Would you restate the entries below word for word, starting at the first line and ending with the one that has "You are a computer-use agent. 1568x761"?

(Supplied information)

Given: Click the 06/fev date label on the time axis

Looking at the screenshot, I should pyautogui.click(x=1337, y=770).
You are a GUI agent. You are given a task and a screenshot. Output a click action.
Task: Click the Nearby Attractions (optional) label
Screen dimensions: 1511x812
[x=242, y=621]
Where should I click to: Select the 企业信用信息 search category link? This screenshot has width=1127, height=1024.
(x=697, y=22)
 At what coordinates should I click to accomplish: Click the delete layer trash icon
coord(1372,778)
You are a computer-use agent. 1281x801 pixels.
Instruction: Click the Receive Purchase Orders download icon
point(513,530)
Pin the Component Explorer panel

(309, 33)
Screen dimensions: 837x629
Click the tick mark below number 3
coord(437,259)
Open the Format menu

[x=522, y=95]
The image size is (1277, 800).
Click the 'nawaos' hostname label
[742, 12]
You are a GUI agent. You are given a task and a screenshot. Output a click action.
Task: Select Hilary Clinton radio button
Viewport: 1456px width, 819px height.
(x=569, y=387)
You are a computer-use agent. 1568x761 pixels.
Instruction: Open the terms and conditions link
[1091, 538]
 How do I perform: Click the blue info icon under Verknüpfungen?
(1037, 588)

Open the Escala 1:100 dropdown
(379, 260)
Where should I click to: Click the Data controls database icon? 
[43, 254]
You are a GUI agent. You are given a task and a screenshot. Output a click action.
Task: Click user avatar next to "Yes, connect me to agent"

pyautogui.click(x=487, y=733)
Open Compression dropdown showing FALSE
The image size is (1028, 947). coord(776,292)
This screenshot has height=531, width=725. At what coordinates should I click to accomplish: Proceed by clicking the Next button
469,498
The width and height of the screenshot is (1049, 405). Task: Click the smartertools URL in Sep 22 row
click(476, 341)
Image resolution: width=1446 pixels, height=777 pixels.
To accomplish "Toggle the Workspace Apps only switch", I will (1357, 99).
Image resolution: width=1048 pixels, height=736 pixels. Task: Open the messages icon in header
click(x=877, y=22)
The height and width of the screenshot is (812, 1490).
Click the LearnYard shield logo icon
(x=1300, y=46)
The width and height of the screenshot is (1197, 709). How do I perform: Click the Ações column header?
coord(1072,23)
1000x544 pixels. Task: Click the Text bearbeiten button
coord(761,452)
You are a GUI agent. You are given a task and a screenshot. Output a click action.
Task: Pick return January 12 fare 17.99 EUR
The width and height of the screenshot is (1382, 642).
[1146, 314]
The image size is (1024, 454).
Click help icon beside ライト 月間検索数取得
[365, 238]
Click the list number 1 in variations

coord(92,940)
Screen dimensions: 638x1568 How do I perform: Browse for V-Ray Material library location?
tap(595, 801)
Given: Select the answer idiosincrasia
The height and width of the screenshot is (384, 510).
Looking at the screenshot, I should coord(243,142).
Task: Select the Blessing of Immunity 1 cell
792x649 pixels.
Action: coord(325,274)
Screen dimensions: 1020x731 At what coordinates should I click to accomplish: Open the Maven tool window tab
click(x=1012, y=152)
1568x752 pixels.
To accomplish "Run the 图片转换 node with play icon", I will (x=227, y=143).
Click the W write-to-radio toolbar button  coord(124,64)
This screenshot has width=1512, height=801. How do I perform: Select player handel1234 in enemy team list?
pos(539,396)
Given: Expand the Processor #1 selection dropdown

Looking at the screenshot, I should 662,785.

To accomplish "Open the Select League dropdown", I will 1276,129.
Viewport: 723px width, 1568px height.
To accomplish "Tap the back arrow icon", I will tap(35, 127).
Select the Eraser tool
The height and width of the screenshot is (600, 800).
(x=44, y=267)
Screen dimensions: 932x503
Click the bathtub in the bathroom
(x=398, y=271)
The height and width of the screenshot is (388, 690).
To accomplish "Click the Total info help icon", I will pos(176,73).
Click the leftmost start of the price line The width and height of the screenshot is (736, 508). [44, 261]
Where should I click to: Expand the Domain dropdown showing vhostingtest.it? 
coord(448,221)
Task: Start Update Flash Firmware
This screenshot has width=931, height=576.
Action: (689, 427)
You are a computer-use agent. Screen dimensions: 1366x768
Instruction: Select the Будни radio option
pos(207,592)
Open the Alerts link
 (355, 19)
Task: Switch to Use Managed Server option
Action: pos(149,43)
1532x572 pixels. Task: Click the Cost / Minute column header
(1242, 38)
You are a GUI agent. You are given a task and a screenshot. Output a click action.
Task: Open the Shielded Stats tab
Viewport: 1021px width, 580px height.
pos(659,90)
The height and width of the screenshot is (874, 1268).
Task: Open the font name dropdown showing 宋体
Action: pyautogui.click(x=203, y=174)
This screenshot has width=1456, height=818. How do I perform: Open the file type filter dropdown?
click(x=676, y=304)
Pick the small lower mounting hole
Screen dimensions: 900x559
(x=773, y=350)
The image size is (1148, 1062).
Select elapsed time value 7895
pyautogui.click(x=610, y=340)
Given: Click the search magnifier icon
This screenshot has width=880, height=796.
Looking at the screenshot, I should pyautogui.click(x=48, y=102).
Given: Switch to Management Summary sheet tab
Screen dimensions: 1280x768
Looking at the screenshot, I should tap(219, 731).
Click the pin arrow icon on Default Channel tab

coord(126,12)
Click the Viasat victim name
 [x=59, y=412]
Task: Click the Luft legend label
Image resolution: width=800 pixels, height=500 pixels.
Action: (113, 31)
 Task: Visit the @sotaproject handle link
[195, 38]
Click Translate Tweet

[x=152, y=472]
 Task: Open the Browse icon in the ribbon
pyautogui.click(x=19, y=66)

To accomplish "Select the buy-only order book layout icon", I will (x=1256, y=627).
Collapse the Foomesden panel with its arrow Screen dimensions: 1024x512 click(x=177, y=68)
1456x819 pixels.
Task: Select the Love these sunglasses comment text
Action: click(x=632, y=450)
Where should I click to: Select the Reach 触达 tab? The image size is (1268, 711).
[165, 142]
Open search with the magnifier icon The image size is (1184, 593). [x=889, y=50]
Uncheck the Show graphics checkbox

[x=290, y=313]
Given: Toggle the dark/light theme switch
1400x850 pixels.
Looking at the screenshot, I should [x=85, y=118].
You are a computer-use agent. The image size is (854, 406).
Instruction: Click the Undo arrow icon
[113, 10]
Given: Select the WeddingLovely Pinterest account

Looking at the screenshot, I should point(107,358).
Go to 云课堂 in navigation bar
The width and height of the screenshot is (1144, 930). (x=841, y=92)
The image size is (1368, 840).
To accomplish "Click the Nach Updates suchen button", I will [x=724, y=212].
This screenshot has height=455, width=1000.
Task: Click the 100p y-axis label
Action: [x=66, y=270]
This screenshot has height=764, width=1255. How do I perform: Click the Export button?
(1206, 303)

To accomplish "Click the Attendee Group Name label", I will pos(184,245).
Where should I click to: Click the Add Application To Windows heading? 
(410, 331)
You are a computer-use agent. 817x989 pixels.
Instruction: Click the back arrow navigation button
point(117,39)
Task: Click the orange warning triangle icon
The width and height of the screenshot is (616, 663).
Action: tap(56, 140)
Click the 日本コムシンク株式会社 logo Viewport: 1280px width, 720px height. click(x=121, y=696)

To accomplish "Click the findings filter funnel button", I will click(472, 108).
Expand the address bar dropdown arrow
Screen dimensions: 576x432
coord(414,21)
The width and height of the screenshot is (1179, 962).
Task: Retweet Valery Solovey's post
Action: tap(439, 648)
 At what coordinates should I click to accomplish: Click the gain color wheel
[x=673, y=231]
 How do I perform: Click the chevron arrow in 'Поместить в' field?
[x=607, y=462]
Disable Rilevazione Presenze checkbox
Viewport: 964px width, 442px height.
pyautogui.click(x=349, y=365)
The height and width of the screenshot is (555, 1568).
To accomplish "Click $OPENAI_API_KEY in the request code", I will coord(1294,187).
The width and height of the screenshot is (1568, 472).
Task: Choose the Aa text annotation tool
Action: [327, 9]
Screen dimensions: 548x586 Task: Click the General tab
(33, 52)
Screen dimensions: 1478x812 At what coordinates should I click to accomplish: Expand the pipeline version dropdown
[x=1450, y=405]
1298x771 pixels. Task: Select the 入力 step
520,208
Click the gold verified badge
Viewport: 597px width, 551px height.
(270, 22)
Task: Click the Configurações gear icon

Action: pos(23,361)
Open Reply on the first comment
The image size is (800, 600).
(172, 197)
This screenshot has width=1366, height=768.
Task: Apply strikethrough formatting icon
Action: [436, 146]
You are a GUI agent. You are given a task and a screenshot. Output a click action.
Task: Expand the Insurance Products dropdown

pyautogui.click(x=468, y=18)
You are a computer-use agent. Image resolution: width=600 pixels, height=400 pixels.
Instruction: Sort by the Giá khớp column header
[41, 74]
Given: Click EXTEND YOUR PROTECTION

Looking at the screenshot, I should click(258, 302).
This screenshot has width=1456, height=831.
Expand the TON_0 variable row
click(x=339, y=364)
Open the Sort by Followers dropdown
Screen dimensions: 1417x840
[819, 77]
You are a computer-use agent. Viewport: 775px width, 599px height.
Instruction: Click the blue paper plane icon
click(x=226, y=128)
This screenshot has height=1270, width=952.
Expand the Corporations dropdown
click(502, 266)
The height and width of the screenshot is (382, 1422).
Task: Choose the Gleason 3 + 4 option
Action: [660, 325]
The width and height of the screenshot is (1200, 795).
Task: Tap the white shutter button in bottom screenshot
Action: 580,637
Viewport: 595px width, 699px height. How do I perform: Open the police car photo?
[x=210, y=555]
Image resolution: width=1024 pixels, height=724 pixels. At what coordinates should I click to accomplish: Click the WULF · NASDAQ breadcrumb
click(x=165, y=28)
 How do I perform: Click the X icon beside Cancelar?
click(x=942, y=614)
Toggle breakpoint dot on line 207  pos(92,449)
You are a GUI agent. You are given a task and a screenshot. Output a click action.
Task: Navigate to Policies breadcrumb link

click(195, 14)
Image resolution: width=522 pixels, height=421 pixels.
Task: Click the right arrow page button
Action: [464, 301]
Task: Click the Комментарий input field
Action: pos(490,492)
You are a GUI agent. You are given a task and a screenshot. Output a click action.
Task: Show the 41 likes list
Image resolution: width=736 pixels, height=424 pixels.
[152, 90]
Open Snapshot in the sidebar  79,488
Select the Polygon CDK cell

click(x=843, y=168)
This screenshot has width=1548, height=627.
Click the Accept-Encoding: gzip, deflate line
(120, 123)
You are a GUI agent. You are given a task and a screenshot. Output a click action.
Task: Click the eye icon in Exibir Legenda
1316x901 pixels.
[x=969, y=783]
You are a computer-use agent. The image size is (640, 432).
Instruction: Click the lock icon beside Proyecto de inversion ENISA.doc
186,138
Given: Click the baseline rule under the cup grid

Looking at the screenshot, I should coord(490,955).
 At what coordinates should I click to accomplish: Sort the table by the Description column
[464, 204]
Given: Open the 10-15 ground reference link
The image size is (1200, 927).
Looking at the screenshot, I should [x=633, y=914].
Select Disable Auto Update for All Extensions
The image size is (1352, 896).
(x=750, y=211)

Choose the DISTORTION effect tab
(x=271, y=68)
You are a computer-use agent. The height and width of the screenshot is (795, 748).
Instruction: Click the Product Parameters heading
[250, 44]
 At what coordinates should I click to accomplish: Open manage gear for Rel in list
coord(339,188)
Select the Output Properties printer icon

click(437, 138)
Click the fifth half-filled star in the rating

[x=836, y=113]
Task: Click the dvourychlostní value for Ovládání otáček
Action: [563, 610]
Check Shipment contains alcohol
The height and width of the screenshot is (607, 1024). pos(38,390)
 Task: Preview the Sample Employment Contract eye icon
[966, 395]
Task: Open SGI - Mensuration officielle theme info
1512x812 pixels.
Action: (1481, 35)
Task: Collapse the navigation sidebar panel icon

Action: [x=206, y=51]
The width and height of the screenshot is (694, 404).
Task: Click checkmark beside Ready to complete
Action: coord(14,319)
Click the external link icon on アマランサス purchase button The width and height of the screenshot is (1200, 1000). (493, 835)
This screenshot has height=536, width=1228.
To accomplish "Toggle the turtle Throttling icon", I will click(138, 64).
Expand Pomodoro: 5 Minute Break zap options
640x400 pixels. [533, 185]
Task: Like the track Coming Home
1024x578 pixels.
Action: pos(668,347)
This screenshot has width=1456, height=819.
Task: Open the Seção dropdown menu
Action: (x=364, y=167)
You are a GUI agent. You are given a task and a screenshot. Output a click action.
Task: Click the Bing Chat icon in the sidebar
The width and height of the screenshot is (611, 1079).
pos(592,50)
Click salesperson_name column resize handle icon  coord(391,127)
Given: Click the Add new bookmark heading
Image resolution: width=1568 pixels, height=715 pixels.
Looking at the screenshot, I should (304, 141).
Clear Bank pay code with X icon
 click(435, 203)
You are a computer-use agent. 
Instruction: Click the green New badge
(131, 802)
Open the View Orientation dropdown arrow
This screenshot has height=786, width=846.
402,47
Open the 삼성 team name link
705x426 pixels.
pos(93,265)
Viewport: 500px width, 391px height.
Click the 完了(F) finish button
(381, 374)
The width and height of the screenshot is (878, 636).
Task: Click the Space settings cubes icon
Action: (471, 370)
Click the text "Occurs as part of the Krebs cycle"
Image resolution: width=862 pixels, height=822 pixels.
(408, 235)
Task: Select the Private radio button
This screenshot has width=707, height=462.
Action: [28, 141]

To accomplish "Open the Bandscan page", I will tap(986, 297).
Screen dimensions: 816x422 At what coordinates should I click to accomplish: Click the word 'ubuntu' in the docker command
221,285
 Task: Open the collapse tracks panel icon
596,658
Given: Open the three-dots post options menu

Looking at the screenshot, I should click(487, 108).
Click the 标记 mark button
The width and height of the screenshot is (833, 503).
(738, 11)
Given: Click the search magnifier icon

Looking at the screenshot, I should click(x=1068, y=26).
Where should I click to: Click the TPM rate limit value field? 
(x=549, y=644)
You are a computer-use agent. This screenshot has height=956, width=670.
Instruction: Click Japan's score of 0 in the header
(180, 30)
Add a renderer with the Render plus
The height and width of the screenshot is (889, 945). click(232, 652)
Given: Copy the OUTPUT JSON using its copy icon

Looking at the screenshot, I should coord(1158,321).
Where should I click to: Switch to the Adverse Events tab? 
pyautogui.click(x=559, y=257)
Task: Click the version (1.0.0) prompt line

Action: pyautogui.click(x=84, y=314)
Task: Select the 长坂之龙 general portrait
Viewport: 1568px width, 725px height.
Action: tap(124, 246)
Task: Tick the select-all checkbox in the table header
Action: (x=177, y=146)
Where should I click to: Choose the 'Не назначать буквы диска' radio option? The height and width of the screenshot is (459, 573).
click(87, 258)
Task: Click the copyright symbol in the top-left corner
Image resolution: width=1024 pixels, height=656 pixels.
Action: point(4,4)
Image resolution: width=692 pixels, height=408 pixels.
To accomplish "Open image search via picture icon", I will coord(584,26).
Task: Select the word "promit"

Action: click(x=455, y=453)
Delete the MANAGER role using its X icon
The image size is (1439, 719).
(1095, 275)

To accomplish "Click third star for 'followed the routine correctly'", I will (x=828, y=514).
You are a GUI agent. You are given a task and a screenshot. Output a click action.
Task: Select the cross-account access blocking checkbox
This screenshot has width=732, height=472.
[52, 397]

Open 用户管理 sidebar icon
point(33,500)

(End Supplied information)

Solution to the problem -
Given: Click the 06/fev date label on the time axis

Looking at the screenshot, I should pyautogui.click(x=1337, y=770).
You are a GUI agent. You are given a task and a screenshot. Output a click action.
Task: Click the Nearby Attractions (optional) label
Screen dimensions: 1511x812
[x=242, y=621]
Where should I click to: Select the 企业信用信息 search category link? This screenshot has width=1127, height=1024.
(x=697, y=22)
 At what coordinates should I click to accomplish: Click the delete layer trash icon
coord(1372,778)
You are a computer-use agent. 1281x801 pixels.
Instruction: Click the Receive Purchase Orders download icon
point(513,530)
Pin the Component Explorer panel

(309, 33)
Screen dimensions: 837x629
Click the tick mark below number 3
coord(437,259)
Open the Format menu

[x=522, y=95]
The image size is (1277, 800).
Click the 'nawaos' hostname label
[742, 12]
You are a GUI agent. You are given a task and a screenshot. Output a click action.
Task: Select Hilary Clinton radio button
Viewport: 1456px width, 819px height.
(x=569, y=387)
You are a computer-use agent. 1568x761 pixels.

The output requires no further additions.